I never log into those accounts, for email
BernardSwiss

Feb 28, 2012
8:46 PM EDT
Getting a new "loyalty card" doesn't help at all, if you blithely hand over your credit card -- or worse, your AirMiles card -- with it.

Just remember; every competent study ever done shows clearly that the customers (AKA "consumers") would much rather have the "lower prices" marked on the shelves and the products, instead of messing about with those plastic tracking tags. And of course it would be less work and trouble for the vendors, as well.

Think about that. And while you do so, remember those stories that come out occasionally when someone once again notices that the same product (eg. a book purchased online) can be priced differently depending on which computer is accessing the site, or whether the user is logged on as a regular customer (no, the "established" customer is NOT the one who gets the "special deal").

jdixon

Feb 28, 2012
8:50 PM EDT
> Just remember; every competent study ever done shows clearly that the customers (AKA "consumers") would much rather have the "lower prices" marked on the shelves and the products, instead of messing about with those plastic tracking tags. And of course it would be less work and trouble for the vendors, as well.

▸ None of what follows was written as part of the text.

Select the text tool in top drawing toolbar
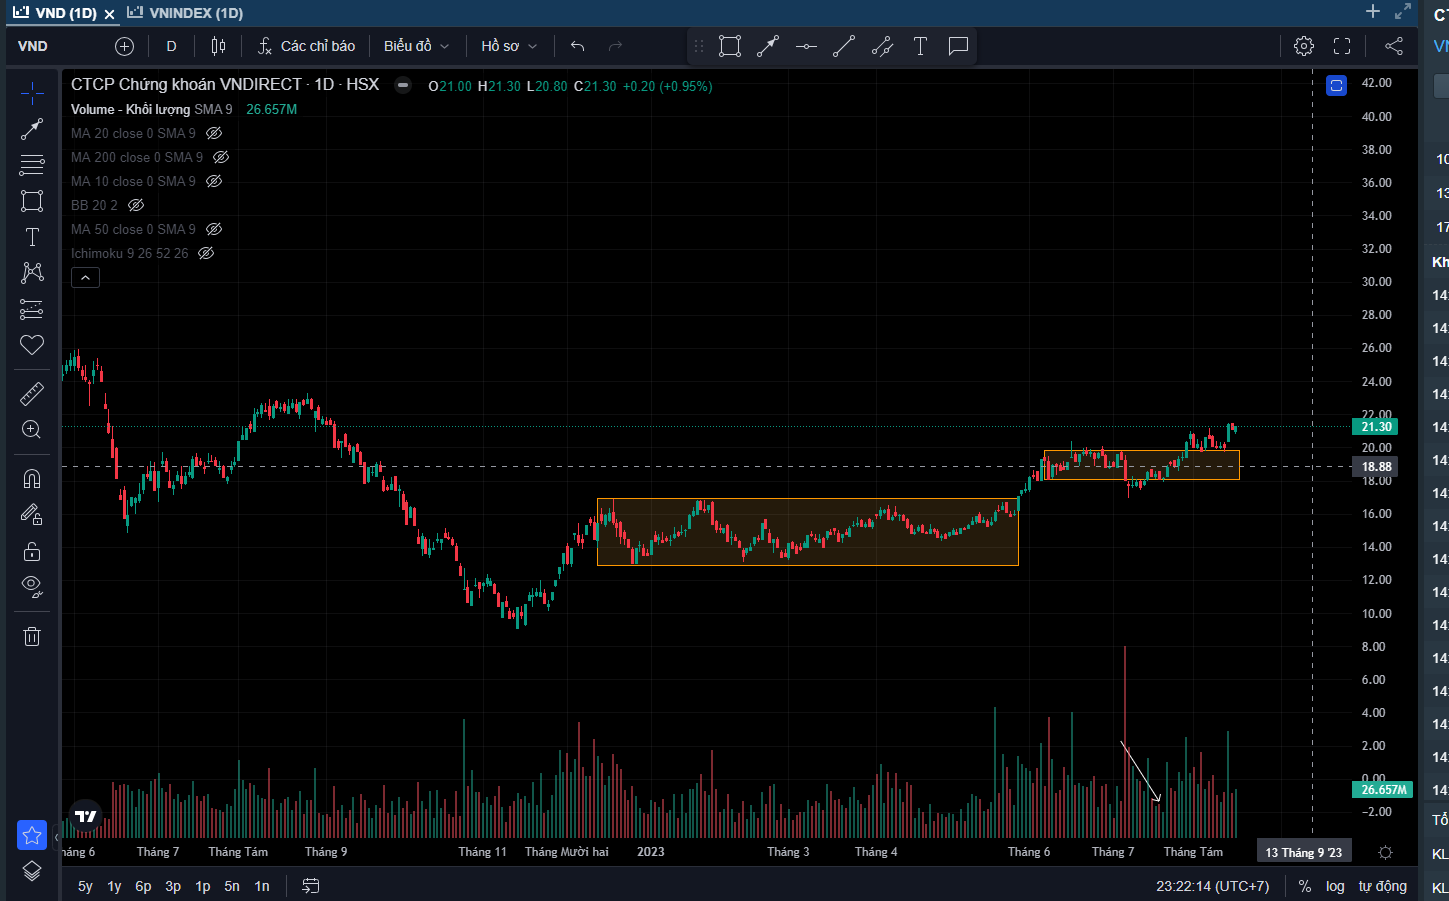 click(x=920, y=46)
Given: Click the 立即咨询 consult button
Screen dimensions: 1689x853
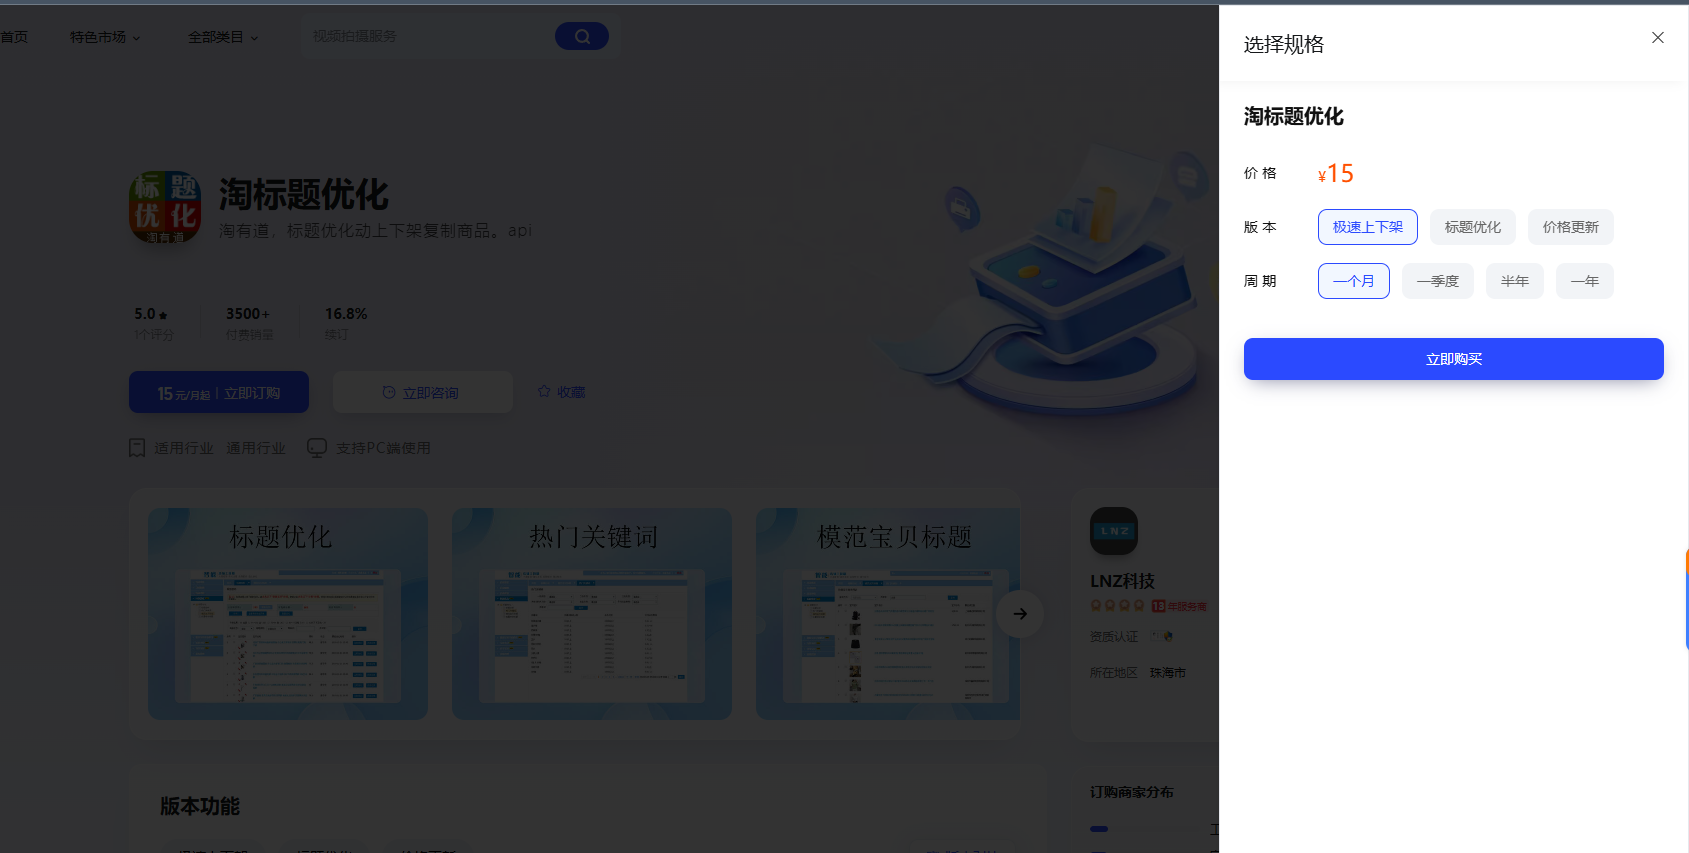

Or if they must have a loyalty card, why can't they create a universal one that they all can use, so you don't wind up with a dozen or more of them? I'm sure Google would be willing to give them a hand with that, and even handle the ads for them.
BernardSwiss

Feb 28, 2012
8:57 PM EDT
Aside: how do these new development over "Do Not Track" protocols affect "web-bugs" (eg. single-pixel, transparent gifs), etc?

I haven't looked closely into it, but I can't help wondering how much this is PR, than real action -- even leaving aside the question of how easily these measures can be (and apparently are) evaded by those who still want to know, regardless.
ComputerBob

Feb 29, 2012
8:25 AM EDT
Quoting:I haven't looked closely into it, but I can't help wondering how much this is PR, than real action -- even leaving aside the question of how easily these measures can be (and apparently are) evaded by those who still want to know, regardless.
My understanding is that browsers' "Do Not Track" options are only a way for users to express their preference -- Web sites have the choice whether or not to honor that preference.
Khamul

Feb 29, 2012
3:09 PM EDT
That's pretty useless IMO. That's like asking a murderous criminal to please be nice.
ComputerBob

Feb 29, 2012
6:29 PM EDT
But maybe some murdererous criminals would choose to be nice -- if you said "please."
gus3

Feb 29, 2012
7:02 PM EDT
Remember, John Wayne Gacy made the kids laugh!
ComputerBob

Feb 29, 2012
7:22 PM EDT
"Chicken Soup for the Serial Killer's Soul" -- the title of a book being read by a jailbird in a New Yorker magazine comic a few years ago.
ColonelPanik

Mar 01, 2012
1:33 PM EDT
At this point the only google service I look at is Google News. Is there a better news source out there?
Bob_Robertson

Mar 01, 2012
2:19 PM EDT
http://rationalreview.news-digests.com/

But that may not be up your alley.
ColonelPanik

Mar 01, 2012
5:23 PM EDT
@Bob Robertson It is the street I live on. Thanks.